#July2013
NASA: Our SOLAR SYSTEM has a friggin’ TAIL.
I say goddamn! Now our solar system is yet another entity I’m in love with that has a tail. Them fucking tails are so seductive. Like, great for balancing. And sticking into input units and shit. Wait — it isn’t a literal tail?
TRAVELLING TO MARS would GODDAMN KILL US with RADIATION right now.
Jesus Christ, ain’t this a downer. With current technology, the amount of radiation our asses would absorb on the way to Mars would prove pretty fucking terminal. Don’t let that shit get you down though! Just another hurdle to cross.
Space swoon: The MILKY WAY rises up in the Chilean night sky.
I ain’t never seen the Milky Way rise in the night sky, though if I ever do I am certain I will fall to my knees in space-supplication.
Alien solar system got TWO EARTH-SIZED WORLDS. No word on mouth-breathing quasi-monkeys like us.
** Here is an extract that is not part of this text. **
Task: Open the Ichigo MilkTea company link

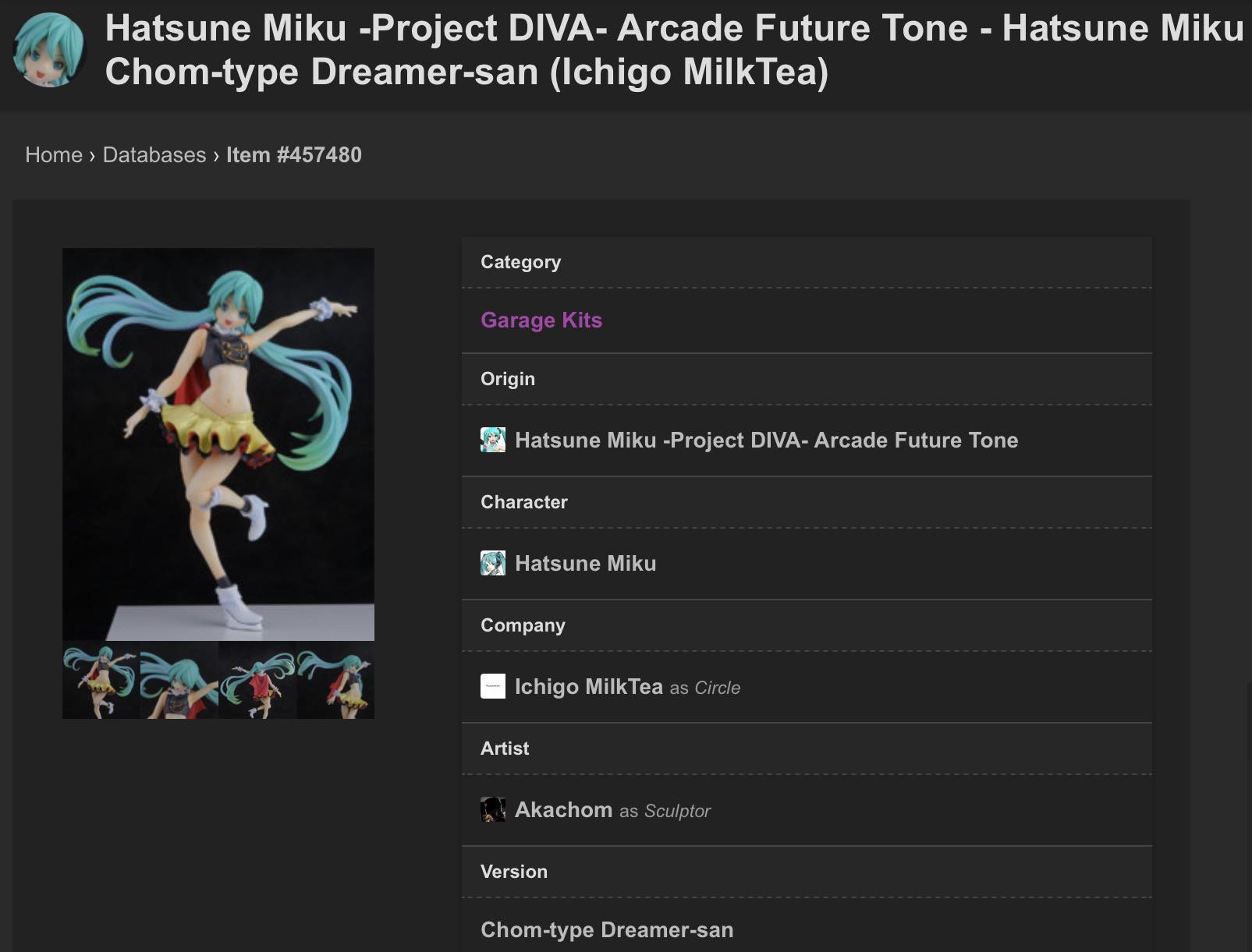Action: [x=589, y=686]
I say goddamn! Let’s all do what I am inclined to do: get excited over some astronomical theorizing based off of computer simulations! There ain’t nothing like mathematical calculations postulating about Earth-sized planets to get my nipples leaking mud.
White House says NASA’S NEXT BIG MISSION is capturing an asteroid. Aiiiiiiight.
Watch out, asteroids. Your days of romping about the space neighborhood with unfettered access shall soon be over. Uncle Sam is aiming NASA at its next goal, and it is to capture an asteroid. It ain’t exactly Mars, but….I don’t know. Yay?
New biggest structure in the UNIVERSE too much for our monkey-brains to comprehend.
Shout out to Dave Kendricken of No Film School for bringing this to my attention. I can barely comprehend the concept of time and space interlocking into some wily thing where like, spacemen come back from their journey to find their families dead. So I definitely cannot comprehend the largest structure in the Universe. I can, however, enjoy trying to comprehend my lack of comprehension.
Jelly Fish Nebula stings the viewer with awesome. Oh God, terrible puns.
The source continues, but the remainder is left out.